A bipartisan group of lawmakers has been pushing for months to pass legislation protecting patients from getting massive bills when they go to the emergency room and one of their doctors happens to be outside their insurance network. That effort was derailed last month when House Ways and Means Committee Chairman Richard Neal (D-Mass.) and ranking member Rep. Kevin Brady (R-Texas) proposed an approach that differs from the bill put forward by House Energy and Commerce Committee Chairman Frank Pallone Jr. (D-N.J.) and Rep. Greg Walden (Ore.), the top Republican on the panel.
“Mr. Neal and Mr. Pallone are talking and the committee members are talking about the differences,” Hoyer told reporters when asked if he or Speaker Nancy Pelosi (D-Calif.) would step in to try to resolve the dispute. “It’s like infrastructure — there’s universal agreement that we need to deal with surprise billing.

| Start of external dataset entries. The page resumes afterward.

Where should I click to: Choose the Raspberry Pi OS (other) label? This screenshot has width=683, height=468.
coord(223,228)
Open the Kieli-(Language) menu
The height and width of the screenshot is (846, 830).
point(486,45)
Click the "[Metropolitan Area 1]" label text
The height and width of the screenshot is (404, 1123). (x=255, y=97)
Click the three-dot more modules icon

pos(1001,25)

There obviously are differences with respect to how you deal with that, and they’re discussing that now.”
Hoyer added that hopefully they can “resolve those differences and move ahead in a way that will protect patients.”

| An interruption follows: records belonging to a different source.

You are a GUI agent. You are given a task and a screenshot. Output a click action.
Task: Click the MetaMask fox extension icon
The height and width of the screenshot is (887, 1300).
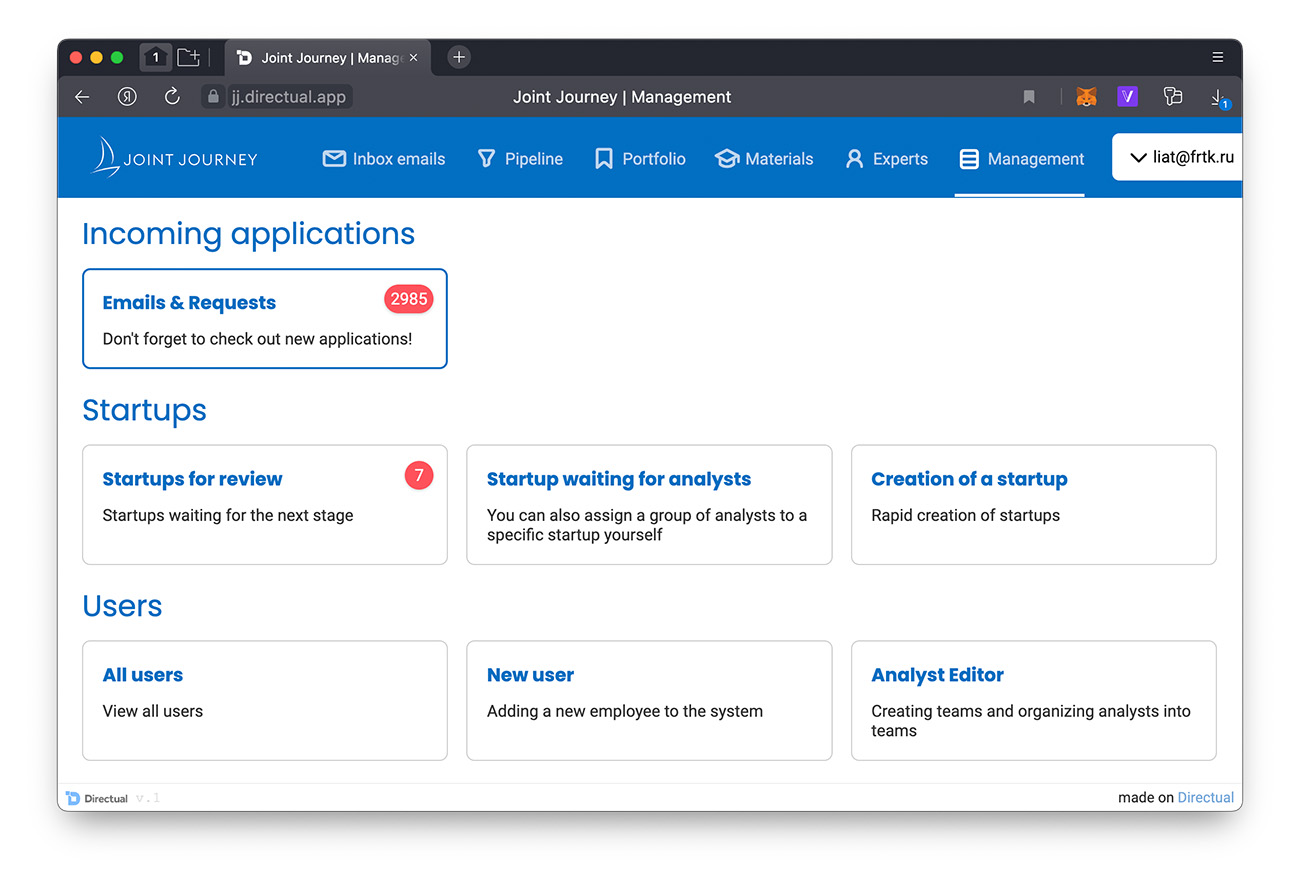coord(1086,97)
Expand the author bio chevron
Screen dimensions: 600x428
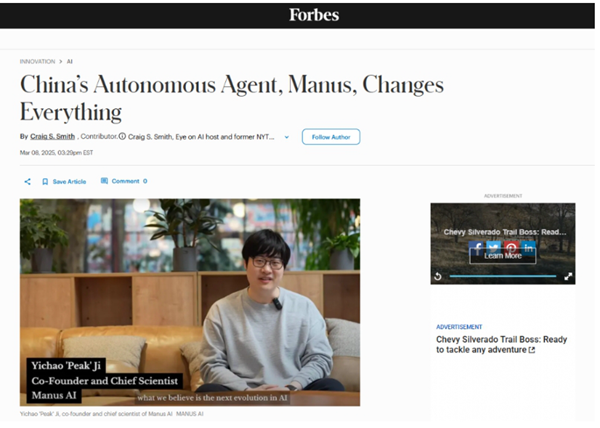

Backers of the Energy and Commerce bill have been frustrated with Neal for suggesting a move in a different direction, one that could make it difficult to bridge the gap between the two committees despite Hoyer’s comments.

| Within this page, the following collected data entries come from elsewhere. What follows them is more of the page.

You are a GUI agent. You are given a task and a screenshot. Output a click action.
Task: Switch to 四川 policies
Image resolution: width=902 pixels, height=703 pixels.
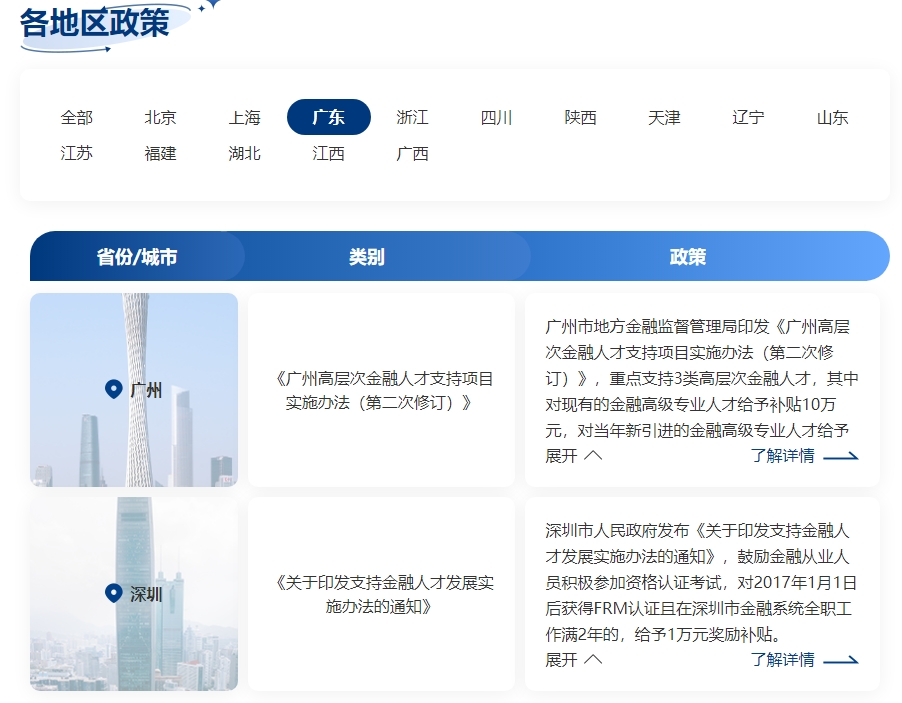point(497,117)
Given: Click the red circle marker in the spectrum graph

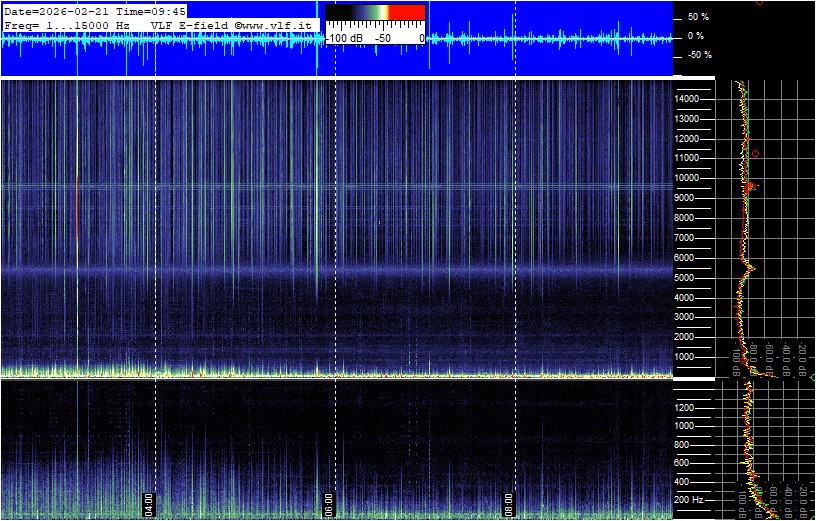Looking at the screenshot, I should (756, 153).
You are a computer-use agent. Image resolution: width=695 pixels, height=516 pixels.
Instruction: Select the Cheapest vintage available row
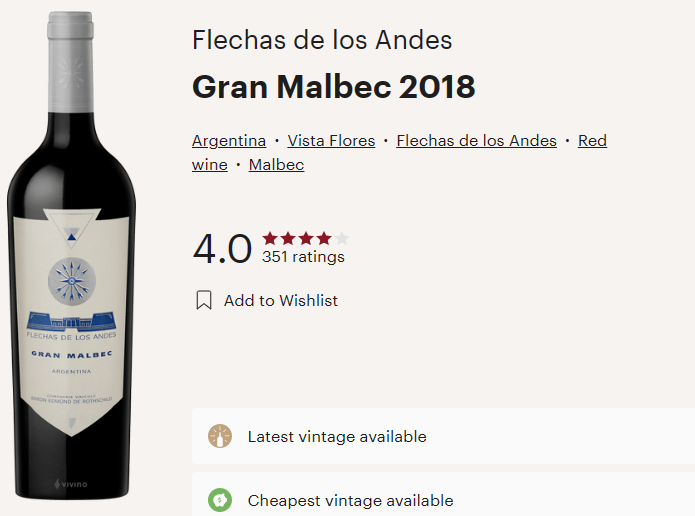tap(443, 495)
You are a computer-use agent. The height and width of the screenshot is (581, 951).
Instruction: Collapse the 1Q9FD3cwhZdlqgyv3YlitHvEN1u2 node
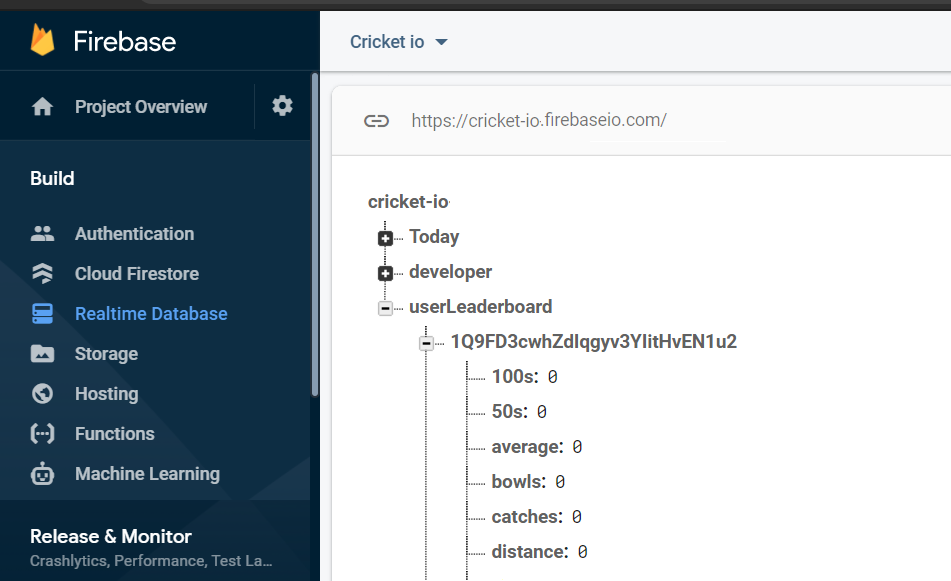pos(426,344)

Pelosi has said she hopes surprise billing legislation will be included in a health care package ahead of a May 22 deadline for renewing certain expiring health programs.
But an agreement on the legislation would need to be worked out before then.
A spokesman for Pallone said he had nothing to add to Hoyer’s comments.
Neal told reporters that the issue was discussed at a chairmen’s meeting with Hoyer on Wednesday morning. Neal said he thinks “some sort of a merger” of his outline and the Energy and Commerce bill could happen, though he did not elaborate.
“We would like a bipartisan bill, we would also like a bicameral bill. We would also like some sort of a merger if possible,” Neal said.
Adding to the complications, the House Education and Labor Committee has been in discussions about putting forward its own bill.The chairman of that committee, Rep. Bobby Scott (D-Va.), did not give a firm answer Wednesday when asked if his panel would offer legislation, saying only that they are “still working on it.”
“We don’t want to put out something that further divides the situation,” he added.
Neal and Brady’s approach would be more favorable to doctors and hospitals, who have been lobbying hard against the Pallone and Walden measure, which has the bipartisan backing of Senate Health Committee leaders Sen. Lamar Alexander (R-Tenn.) and Sen. Patty Murray (D-Wash.).
The main point of contention stems from a dispute over how to figure out the amount an insurer will pay the doctor once the patient is protected from surprise bills. The Ways and Means proposal would give that decision to an outside arbiter, while the Pallone, Walden and Senate Health Committee legislation would set the payment rate based on the average payment in that geographic area, with the option to go to arbitration on some higher-cost medical bills.
Doctor staffing companies owned by private equity firms have been running millions of dollars in ads against the Pallone-Walden-Senate Health Committee approach, worried that it would lead to damaging cuts to doctors’ payments.